> DIRECTIVE
State how many lines of the listing below contain the string "axis", and give only that number.

> MATERIAL SHOWN

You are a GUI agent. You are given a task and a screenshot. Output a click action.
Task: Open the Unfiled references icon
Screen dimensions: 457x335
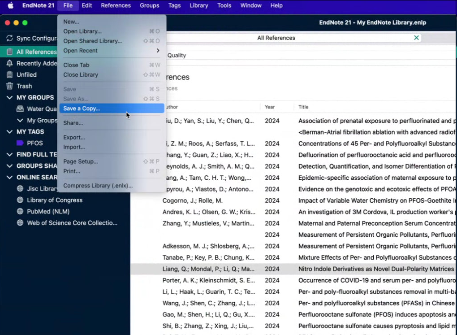point(9,75)
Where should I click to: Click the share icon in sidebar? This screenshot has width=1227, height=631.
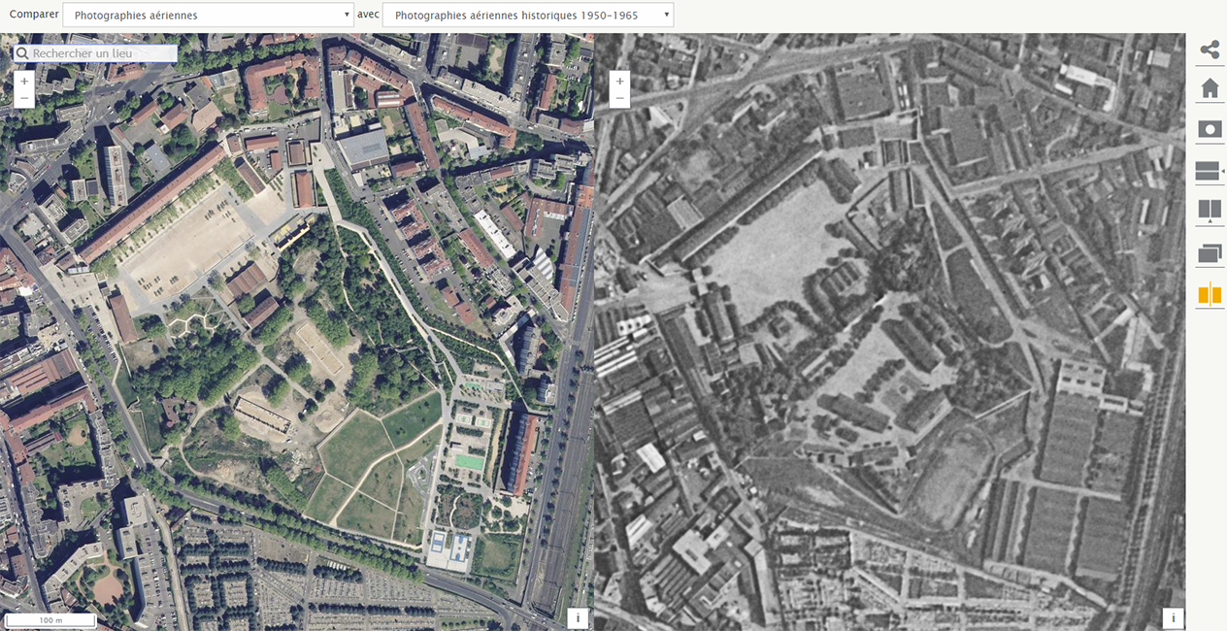(x=1209, y=50)
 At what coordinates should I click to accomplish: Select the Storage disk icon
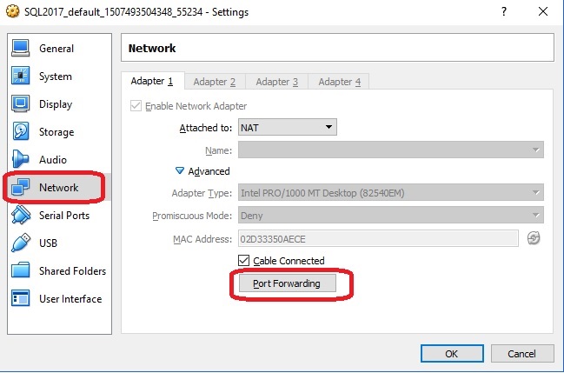[x=22, y=132]
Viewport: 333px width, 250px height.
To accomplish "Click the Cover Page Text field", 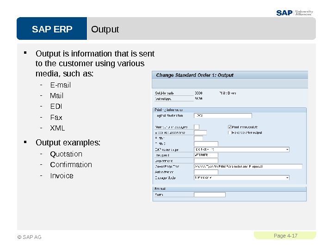I will click(247, 166).
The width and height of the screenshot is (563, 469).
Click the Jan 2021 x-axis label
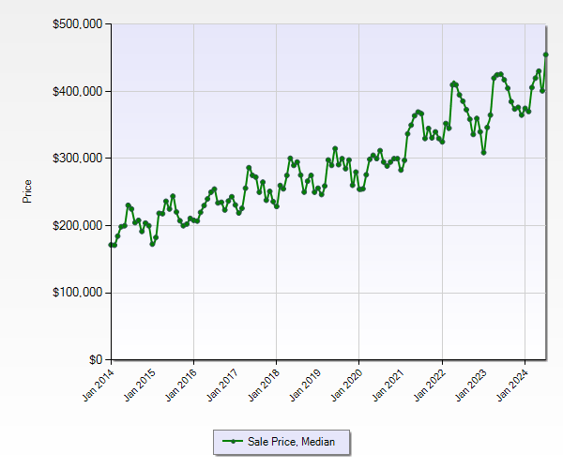(387, 386)
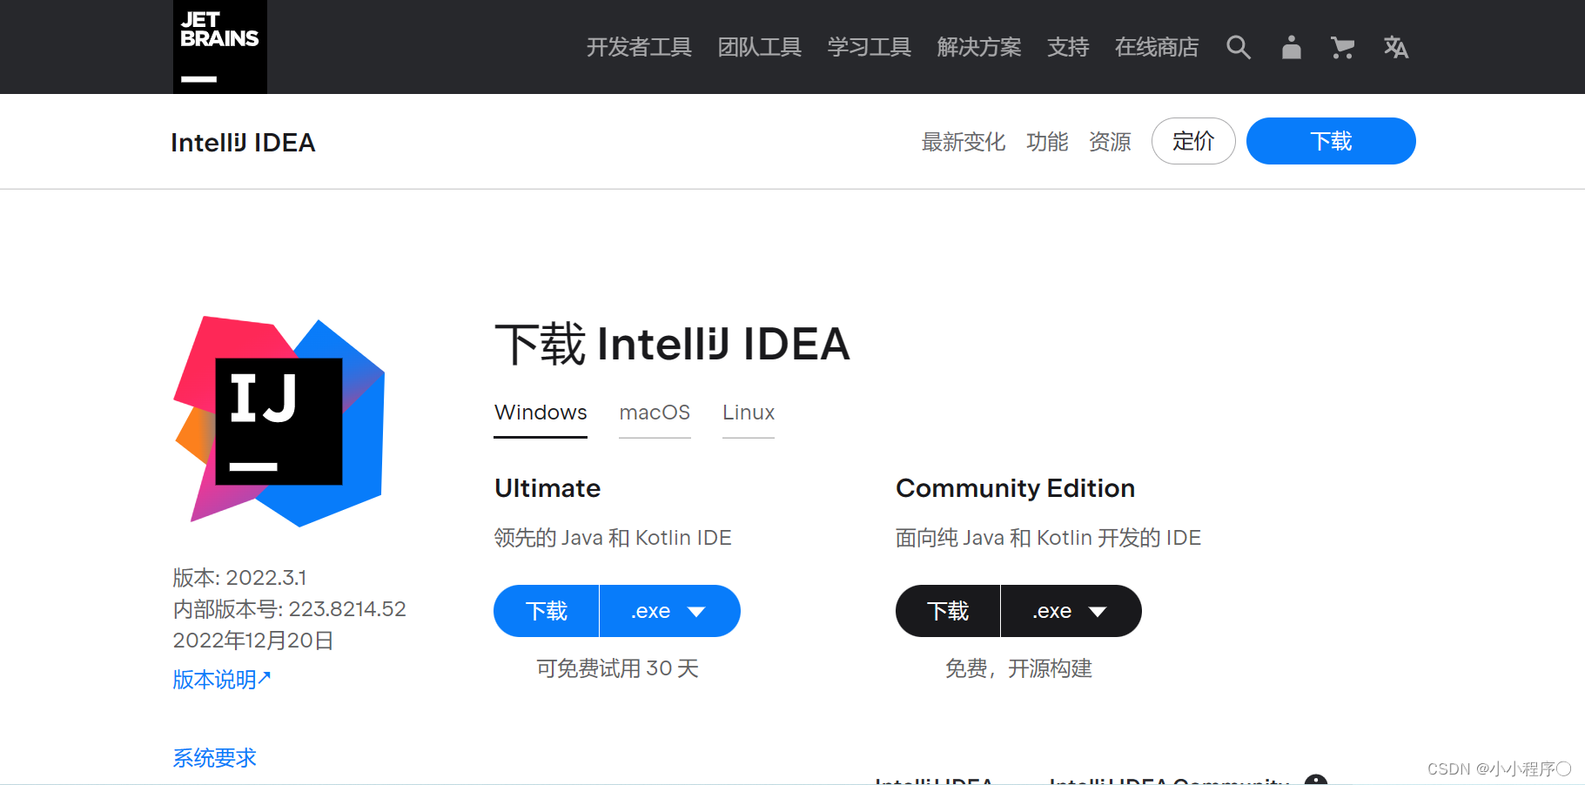Open the 开发者工具 menu

(640, 48)
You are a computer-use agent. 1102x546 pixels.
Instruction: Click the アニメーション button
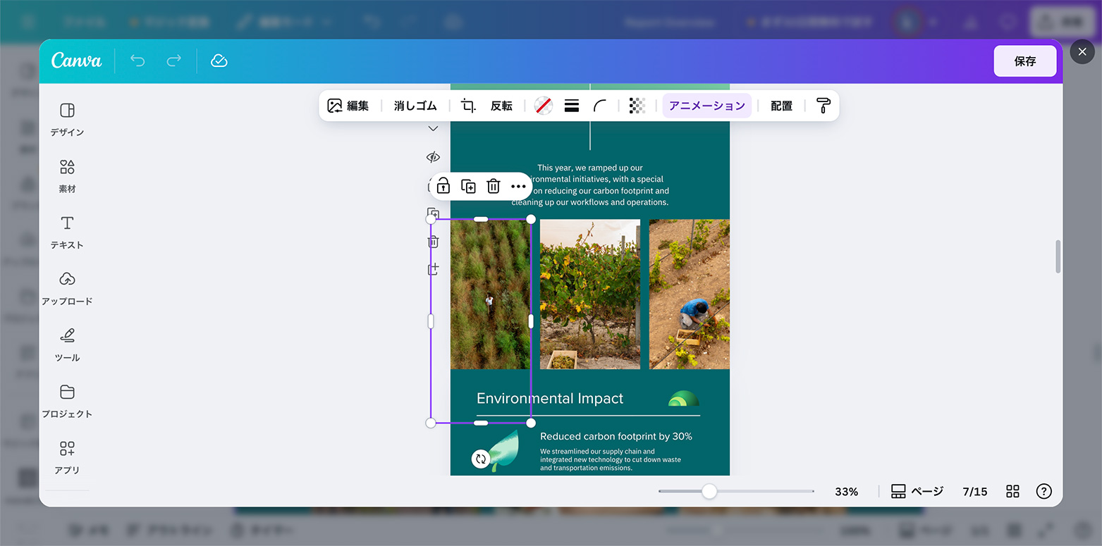pos(706,106)
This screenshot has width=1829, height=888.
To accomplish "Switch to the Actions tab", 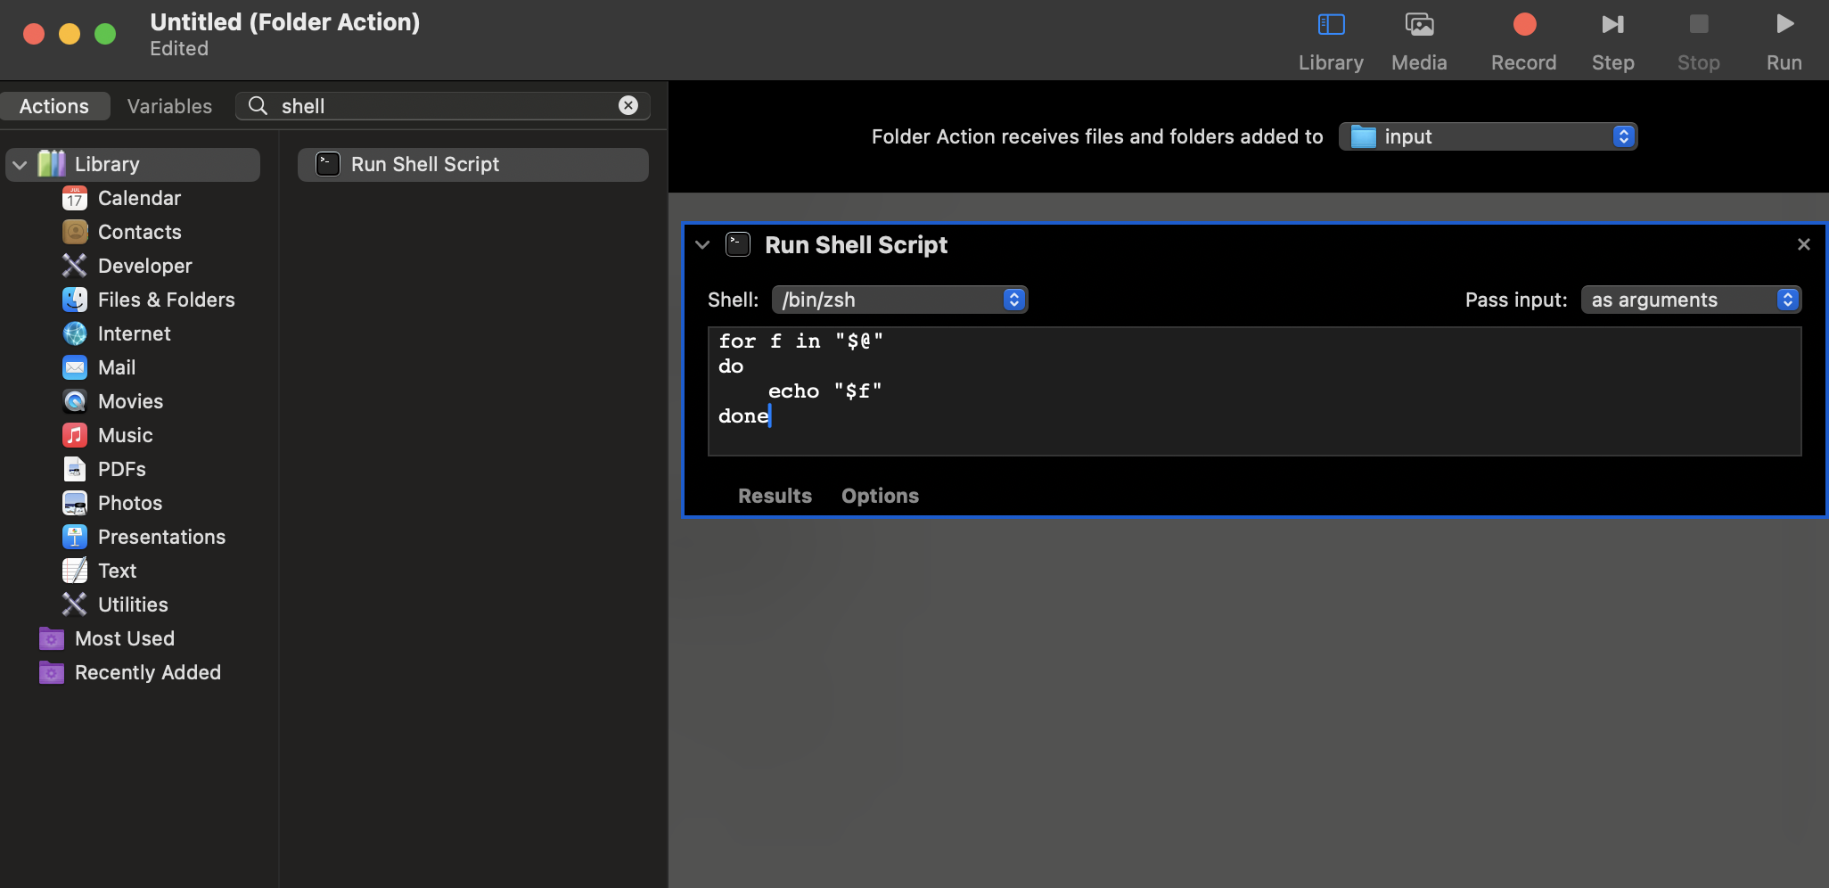I will [54, 106].

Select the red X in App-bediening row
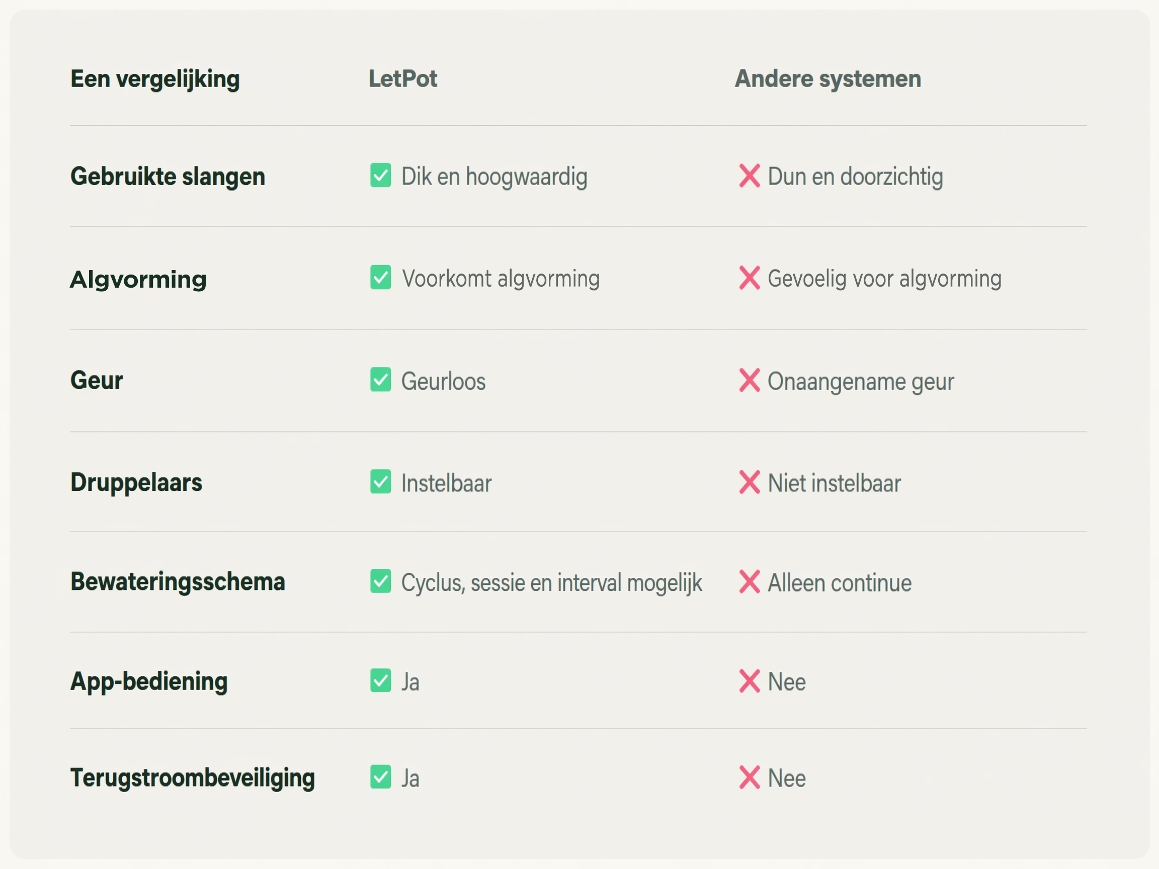pos(749,681)
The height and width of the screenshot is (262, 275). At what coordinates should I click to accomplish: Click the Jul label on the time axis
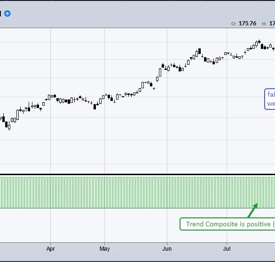pyautogui.click(x=227, y=249)
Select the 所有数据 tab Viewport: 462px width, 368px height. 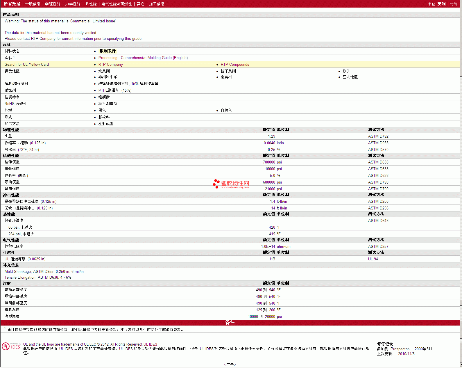point(12,4)
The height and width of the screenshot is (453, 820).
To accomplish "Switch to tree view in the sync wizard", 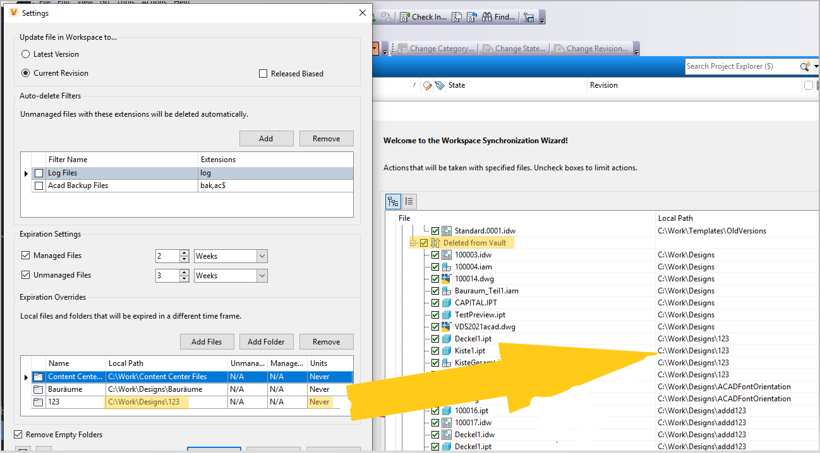I will point(393,201).
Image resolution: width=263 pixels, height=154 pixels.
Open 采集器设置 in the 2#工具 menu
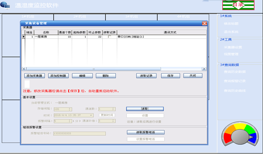[233, 48]
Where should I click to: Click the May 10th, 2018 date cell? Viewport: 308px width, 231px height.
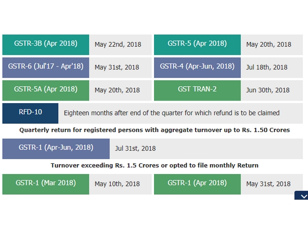tap(117, 184)
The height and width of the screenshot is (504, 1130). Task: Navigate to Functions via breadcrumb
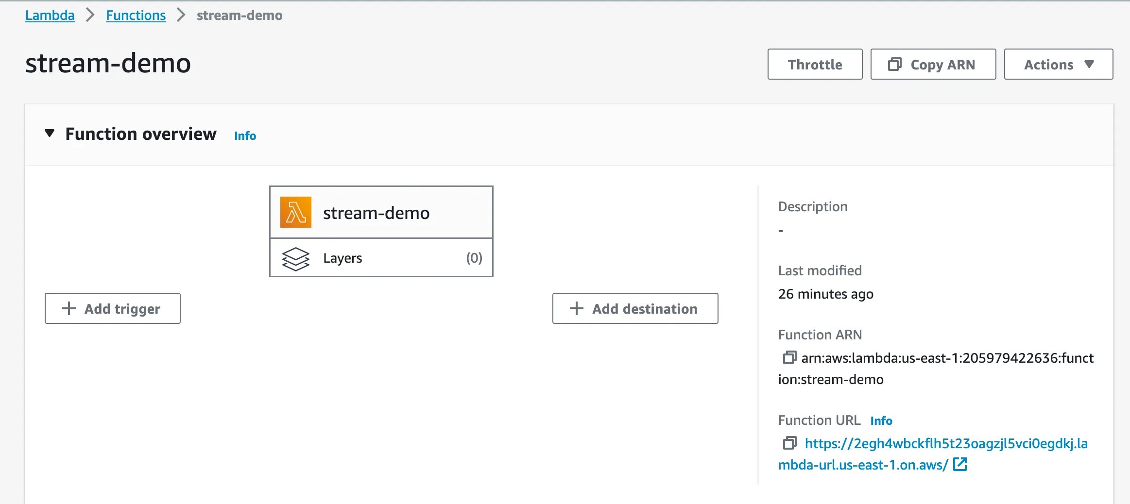coord(136,15)
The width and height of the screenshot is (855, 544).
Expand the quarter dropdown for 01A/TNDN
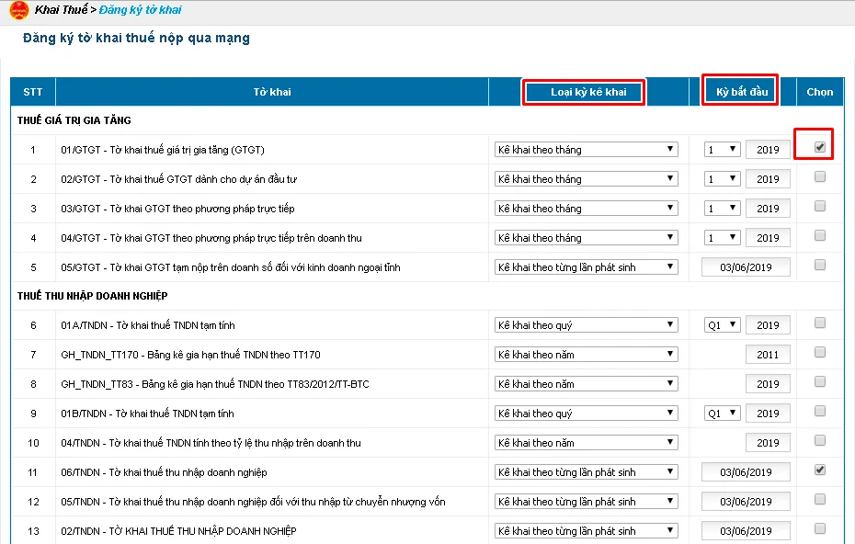click(722, 325)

> SOLVED EXERCISE
2